E volete udire ancora quel rantolo sconvolgente, mentre è solo come nessun altro al mondo e sulla croce di legno, su cui campeggia il titulus con la sentenza: INRI, sorride, agonizza e muore?
C’è un luogo dov’è ancora possibile assistere alla morte che non si prende mai del tutto la sua vittima; dove anzi la vittima diviene padrone della morte, e la lascia in perenne attesa.
Il tempo s’è fermato e l’oscurità incombe ma non sopraggiunge. Per trovarlo, non occorre andare nei sacri refettori fiorentini e neanche nei musei romani colmi di turisti, o nelle chiese ridondanti splendori e lustri.
Gli somiglia un po’, ma meno tragicamente, la Pietà di Giovanni Bellini -Pinacoteca di Brera a Milano – e soprattutto il Cristo nel sepolcro – conservato a Basilea – di Hans Holbein il Giovane, che impressionò Dostoevskij al punto che ad un suo personaggio, nell’ Idiota, fa dire: “Osservandolo si perde la fede “.
Occorre, allora, giungere in Calabria. Come fece Pasolini. Per riscoprire, nella sua essenzialità e senza i sofismi della teologia ex cathedra, l’uomo inchiodato da duemila e rotti anni e vederne i tormenti.
Esattamente a Cutro (Kyterion), popoloso borgo del Marchesato, l’area che si estende tra il mare Ionio e la Sila: pianure infuocate e assetate. Lì dove si sarebbe potuta scrivere un’altra storia della Calabria, se il movimento contadino che agì tra il ’43 e il ’53 del Novecento non fosse stato sbaragliato.
Cutro: terra d’emigrazione e di prepotenza, di calanchi color del grano, “attraversata da lampi di violenza e di speranza”. Ed ecco Pasolini che mette piede in quelle terre tormentate.
Paesaggio brullo. “Poi la strada lascia il mare e s’interna in una zona tutta gialla, con le colline che sembrano dune immaginate da Kafka e il tramonto le vela di un rosa sangue”, scrisse nel suo viaggio del 1959 che gli valse una lunga polemica e più tardi il premio Crotone a cura di una giuria presieduta da Carlo Emilio Gadda.
Cutro, tra i fiumi Tacina ed Esaro: dove l’uomo costretto sul legno è tuttora una vibrante. E’ il Cristo di Cutro, che per suscitare emozioni non ha bisogno di ricorrere agli effetti speciali del Cristo di Mel Gibson.

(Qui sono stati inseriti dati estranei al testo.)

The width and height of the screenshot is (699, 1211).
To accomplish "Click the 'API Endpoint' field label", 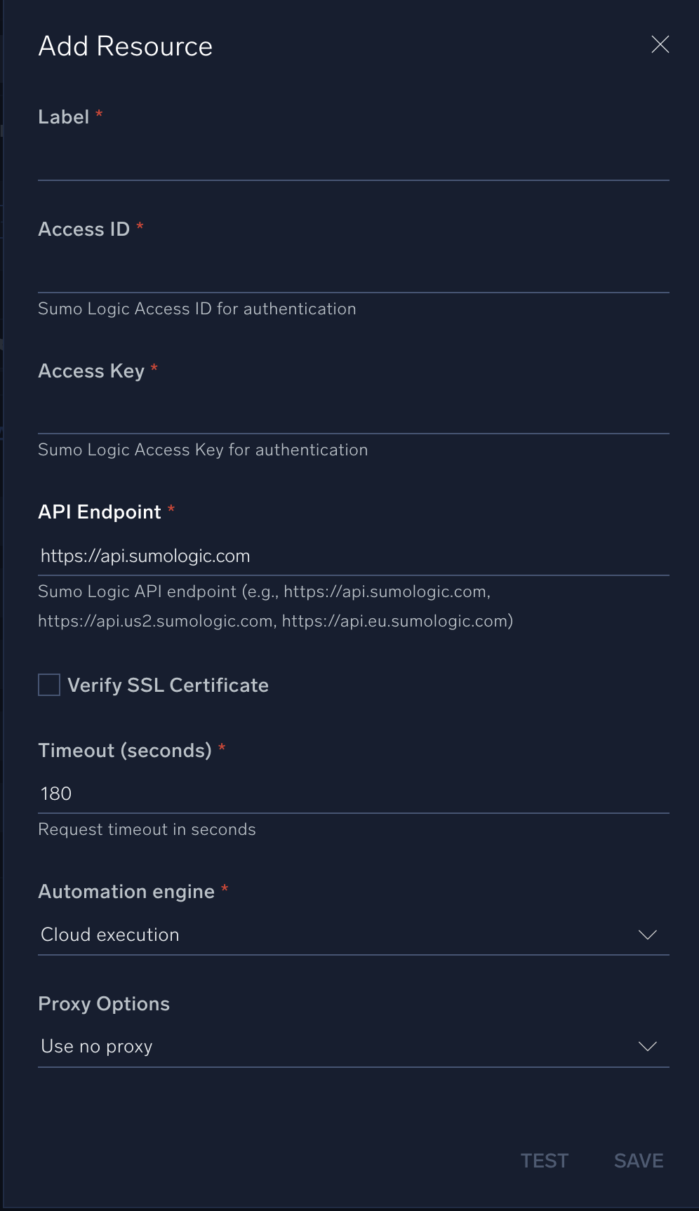I will point(100,512).
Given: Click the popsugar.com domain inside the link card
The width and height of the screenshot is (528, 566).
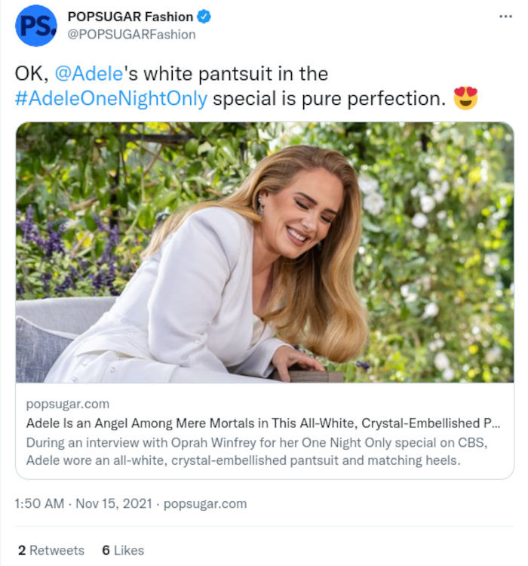Looking at the screenshot, I should (67, 404).
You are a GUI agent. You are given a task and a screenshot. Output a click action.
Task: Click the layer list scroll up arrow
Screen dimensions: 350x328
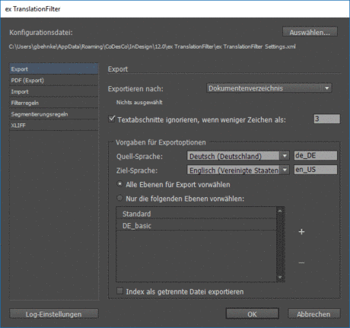point(280,211)
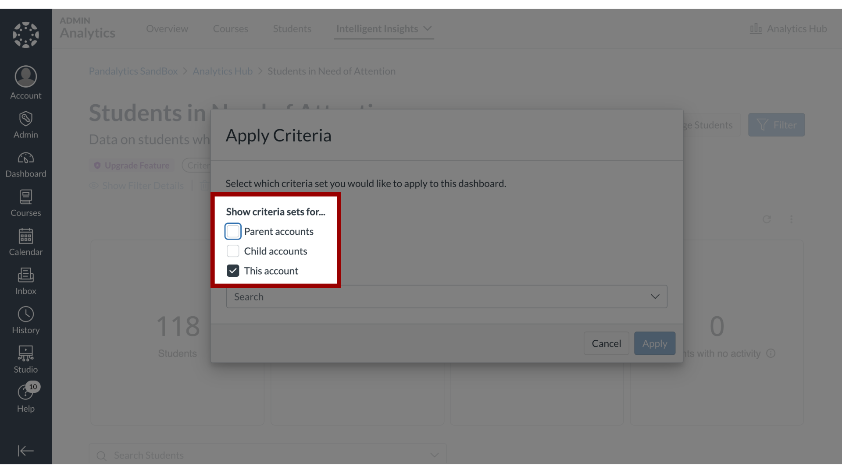Click the Search Students input field
The image size is (842, 473).
pos(267,455)
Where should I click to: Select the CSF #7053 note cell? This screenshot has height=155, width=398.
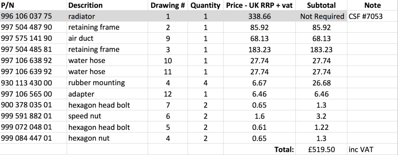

La strada che porta da San Leonardo (sulla “106”) al Vignale di San Basilio, sembra il percorso che da Gerico conduce a Gerusalemme, e il rialzo su cui svetta il Convento della Riforma, costruito nel 1500, è il Golgota di queste parti.
Qui è custodito il Cristo di Cutro. E se lo guardi, avverti brividi ed orrore. Com’è potuto accadere quest’immane scandalo? Sul crocifisso di legno del 1630, il volto affranto di Cristo ha sul naso una stilla di lacrima. Anche Cristo, che potrebbe trasformare la “106” della morte in una superstrada sicura e in un fiat dissolvere i tormenti dei dannati della terra in fuga da guerre e penuria, piange. Sorride, se lo guardi da sinistra, ti parla se lo scruti dal centro, rassegna l’anima al padre, se ti metti a destra.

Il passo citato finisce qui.